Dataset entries
════

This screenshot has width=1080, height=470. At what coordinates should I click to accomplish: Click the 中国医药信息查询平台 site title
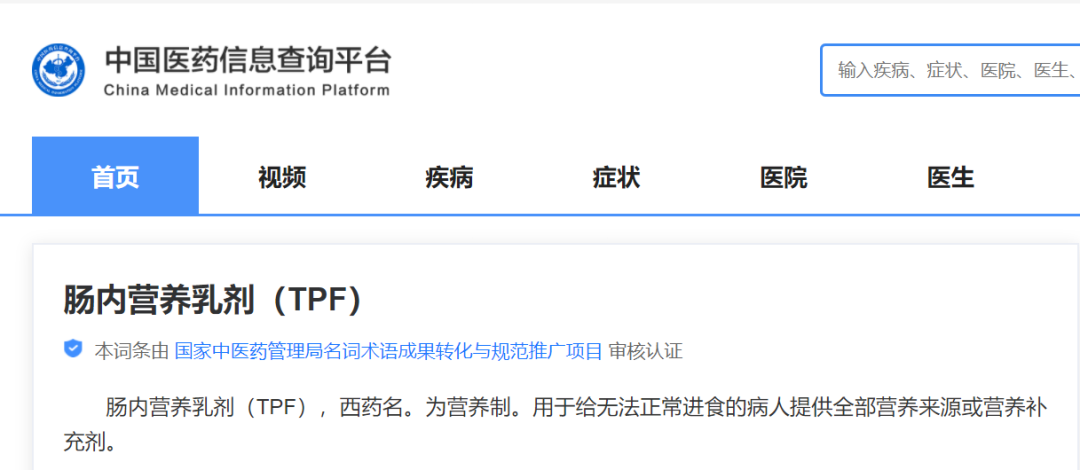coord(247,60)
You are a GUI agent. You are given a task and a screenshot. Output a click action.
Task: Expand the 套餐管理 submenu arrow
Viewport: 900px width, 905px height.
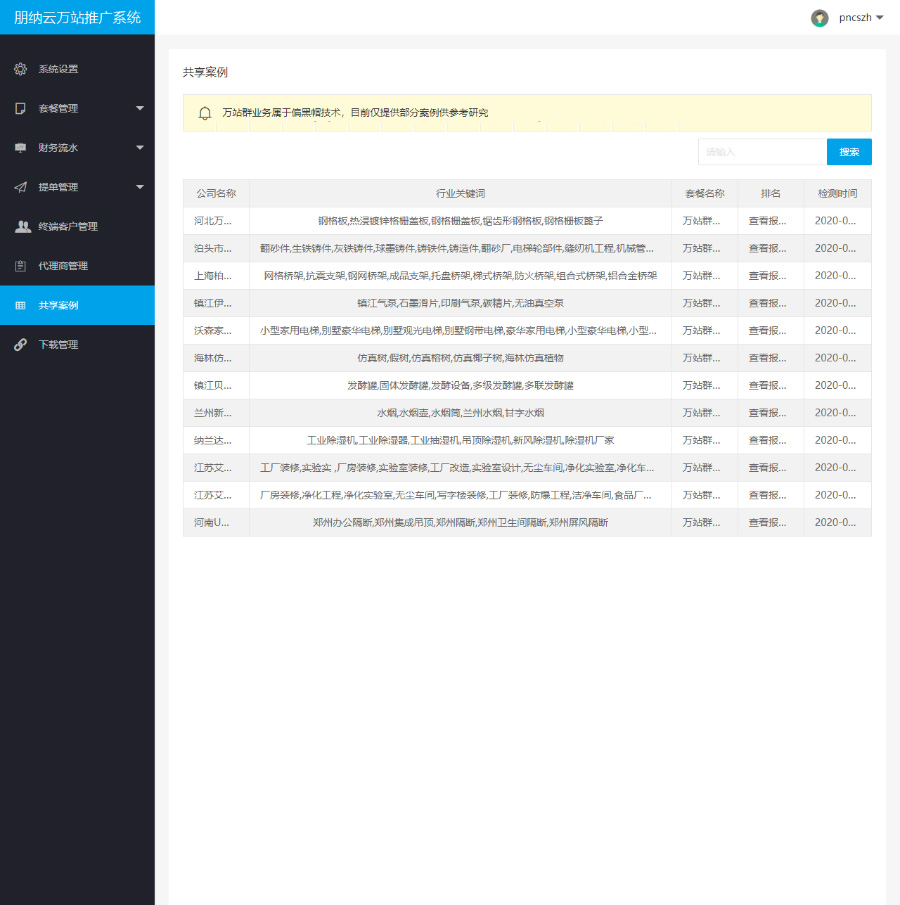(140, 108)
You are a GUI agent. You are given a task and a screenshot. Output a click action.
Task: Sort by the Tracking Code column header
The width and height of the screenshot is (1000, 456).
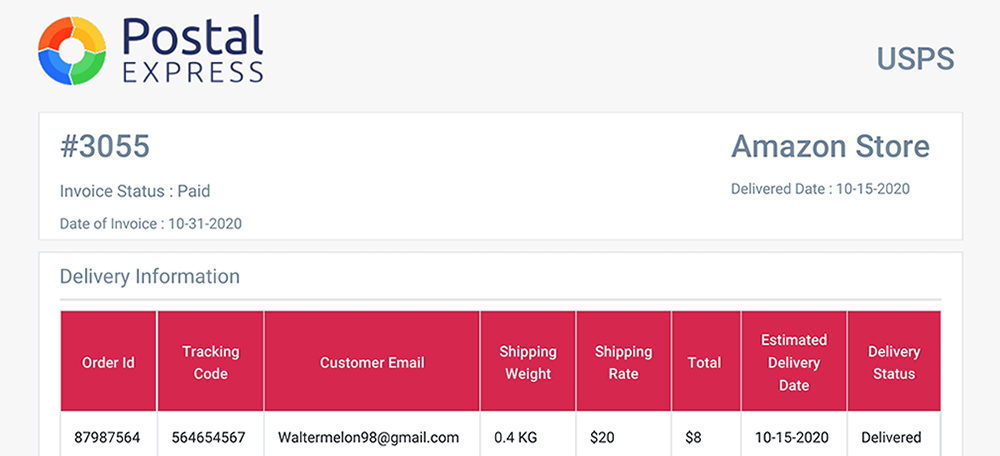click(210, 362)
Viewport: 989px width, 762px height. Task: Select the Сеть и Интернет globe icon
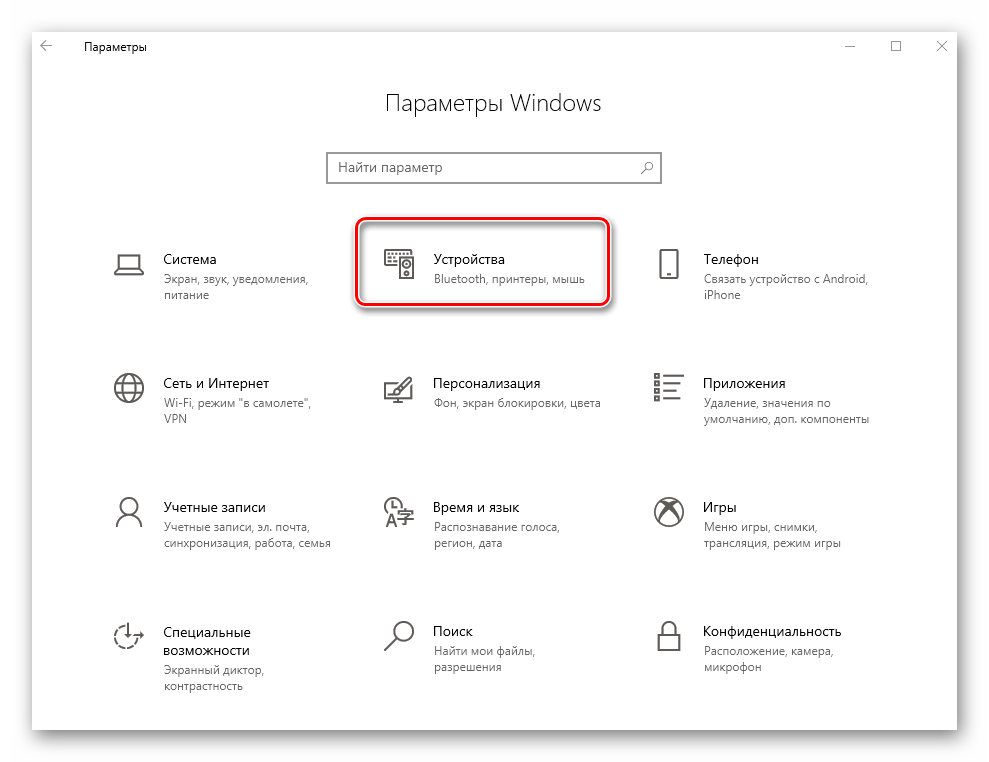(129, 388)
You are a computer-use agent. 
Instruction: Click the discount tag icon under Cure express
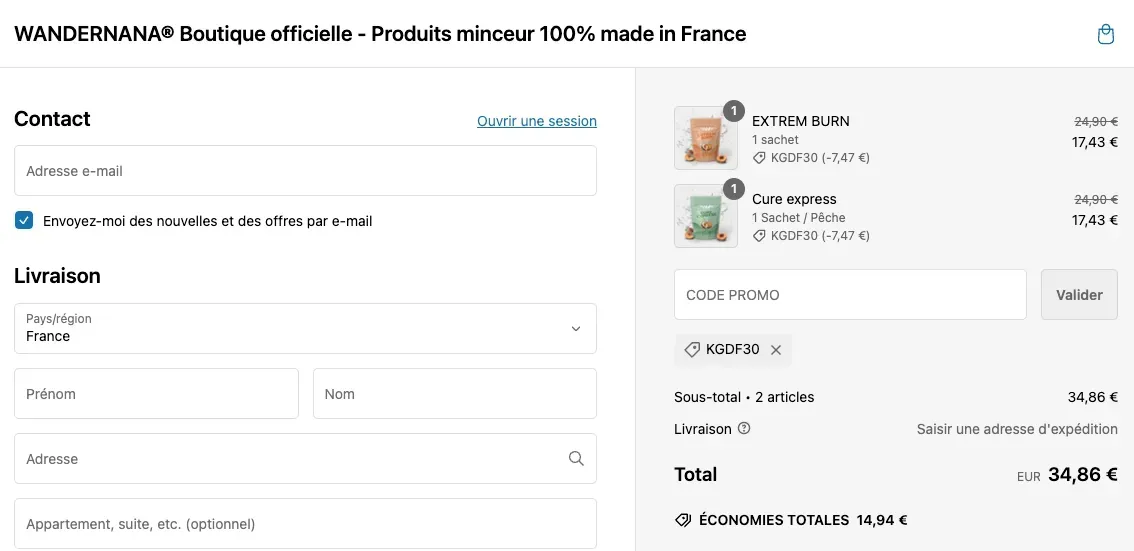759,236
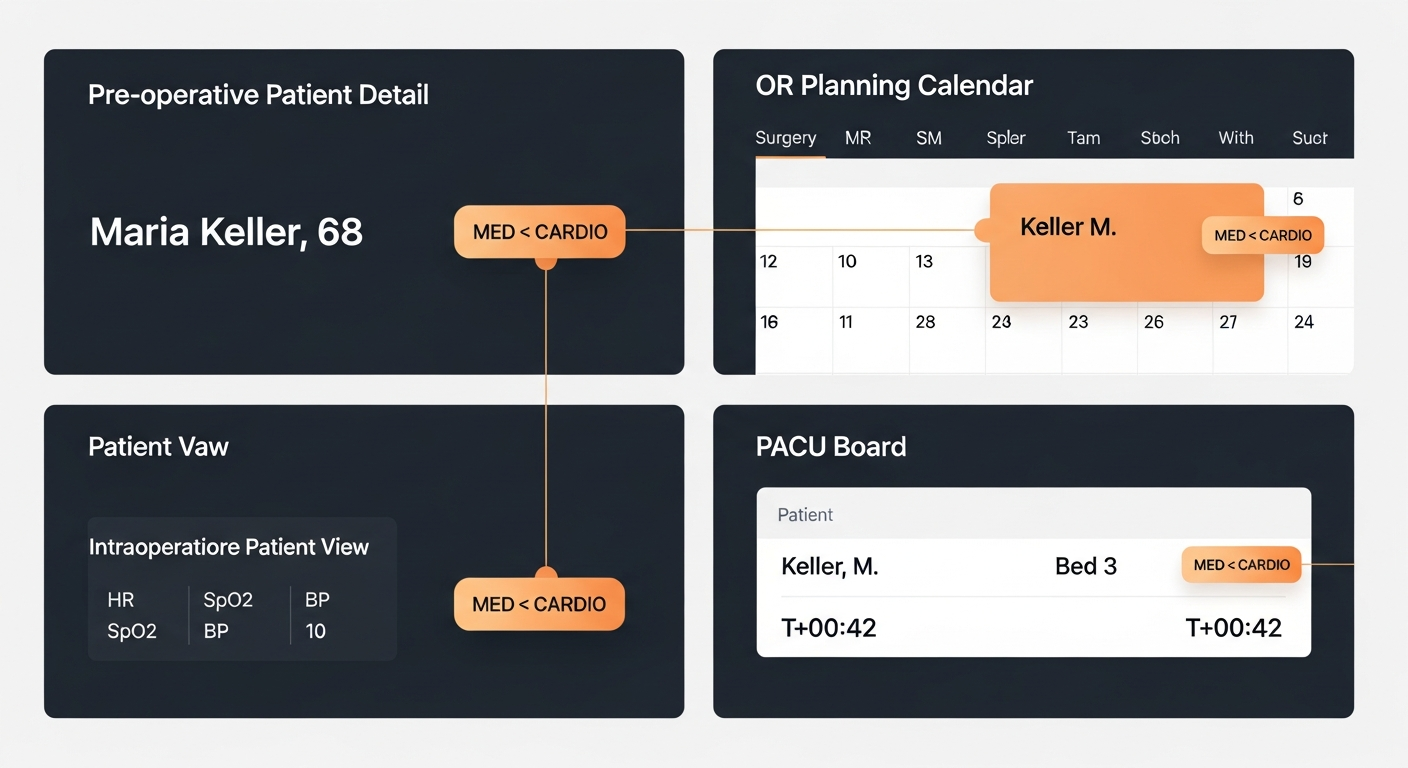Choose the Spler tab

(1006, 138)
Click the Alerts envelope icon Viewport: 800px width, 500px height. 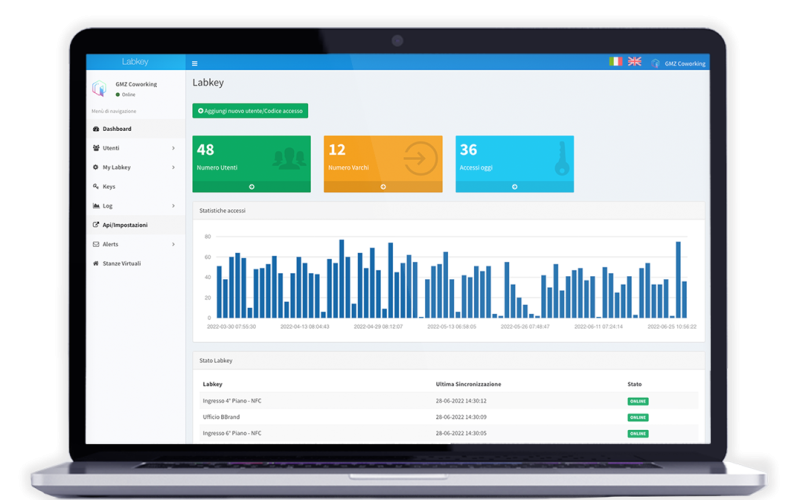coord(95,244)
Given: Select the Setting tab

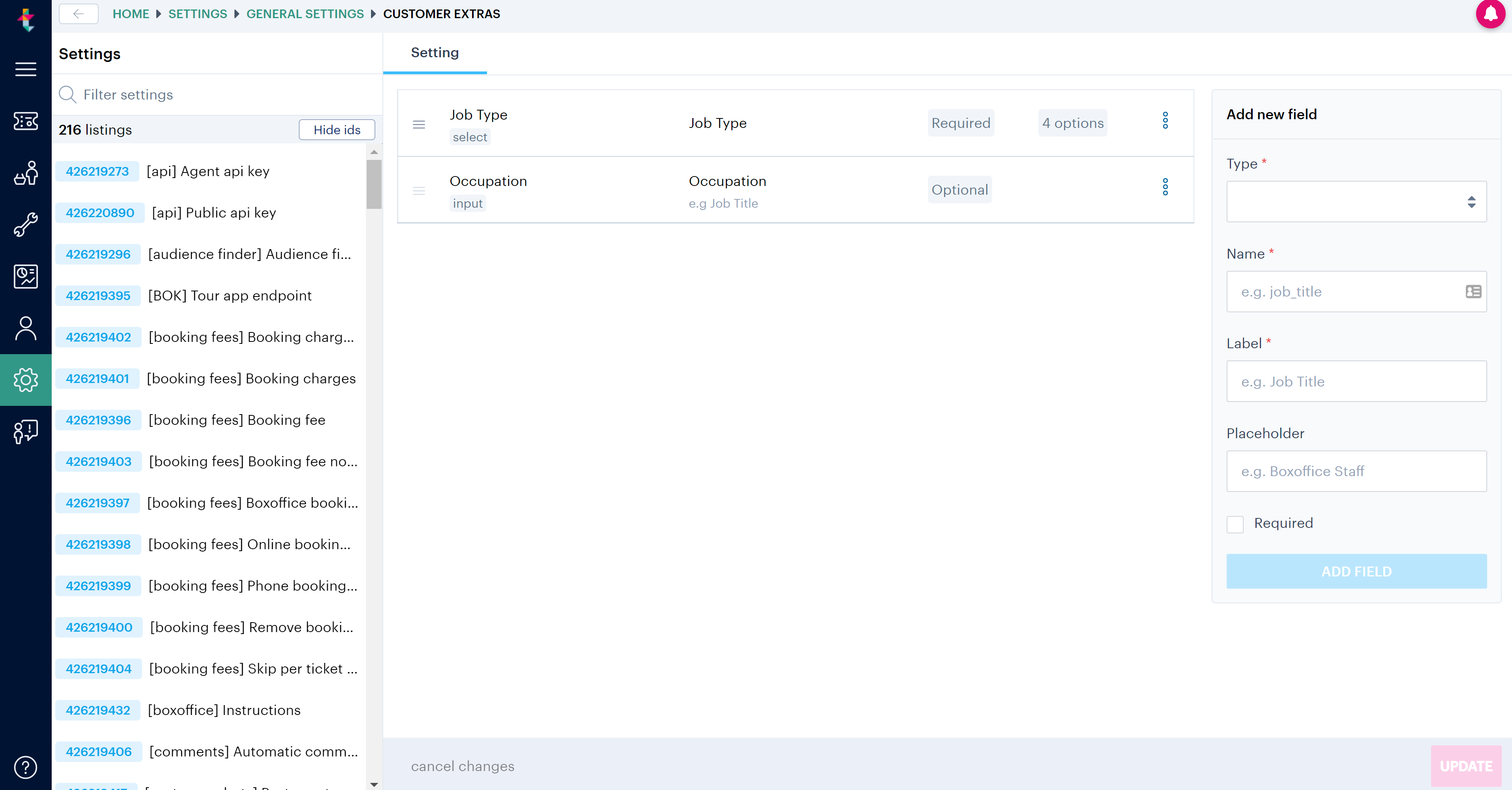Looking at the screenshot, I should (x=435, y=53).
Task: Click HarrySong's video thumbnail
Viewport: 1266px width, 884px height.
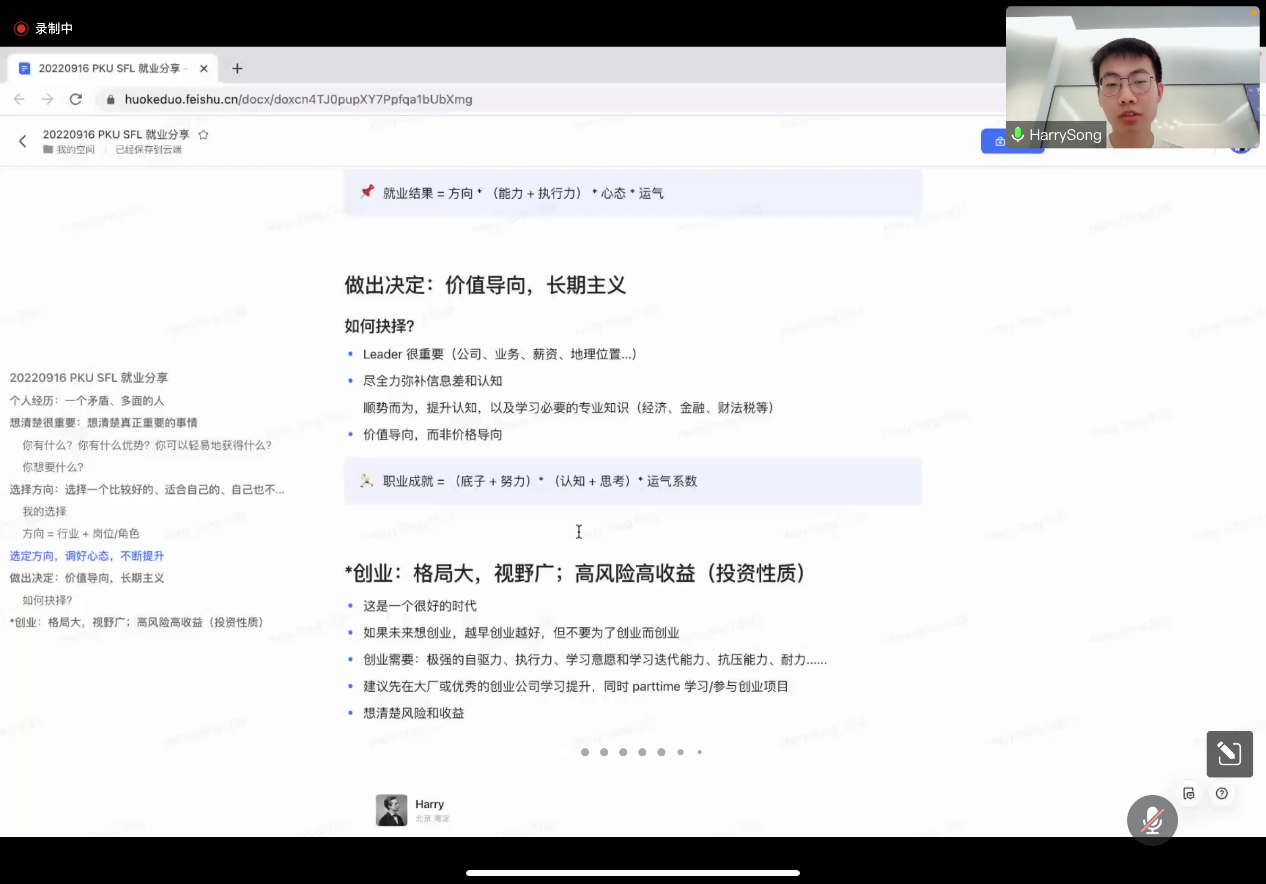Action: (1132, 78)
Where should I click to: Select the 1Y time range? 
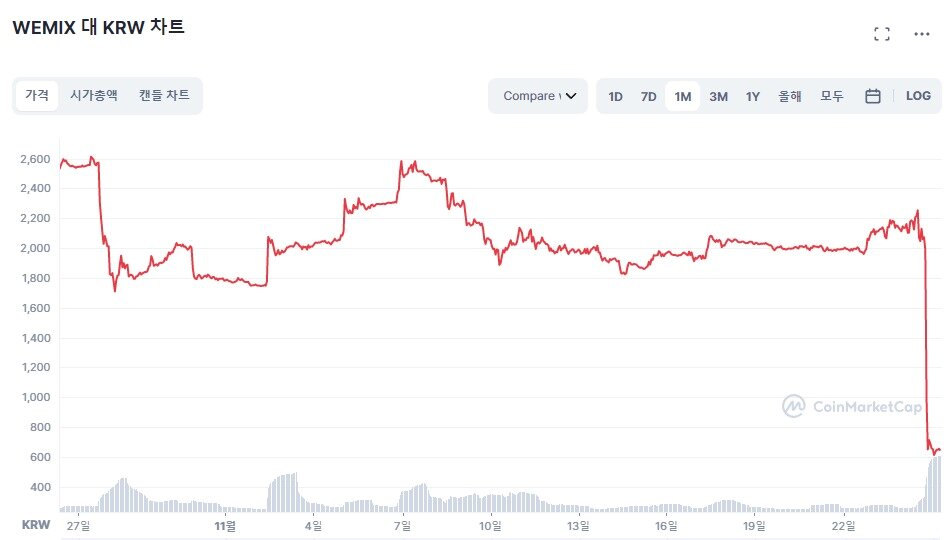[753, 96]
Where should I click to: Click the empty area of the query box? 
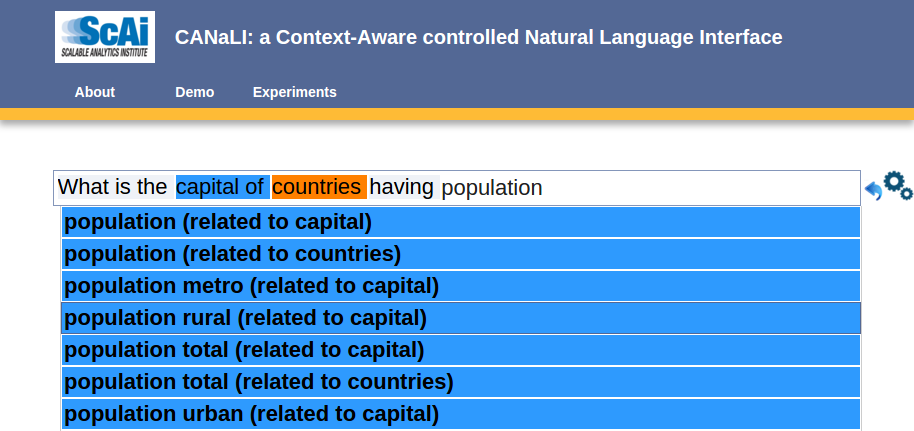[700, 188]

════

Action item:
Only the lines from the one containing "Given: Select the Setting tab" through the last line of the records above should be repeated, exactly and without pictures.

Your solution:
Given: Select the Setting tab

Looking at the screenshot, I should (x=435, y=53).
Task: Click HarrySong's video thumbnail
Viewport: 1266px width, 884px height.
Action: (1132, 78)
Where should I click to: Select the 1Y time range? 
[753, 96]
Where should I click to: Click the empty area of the query box? 
[700, 188]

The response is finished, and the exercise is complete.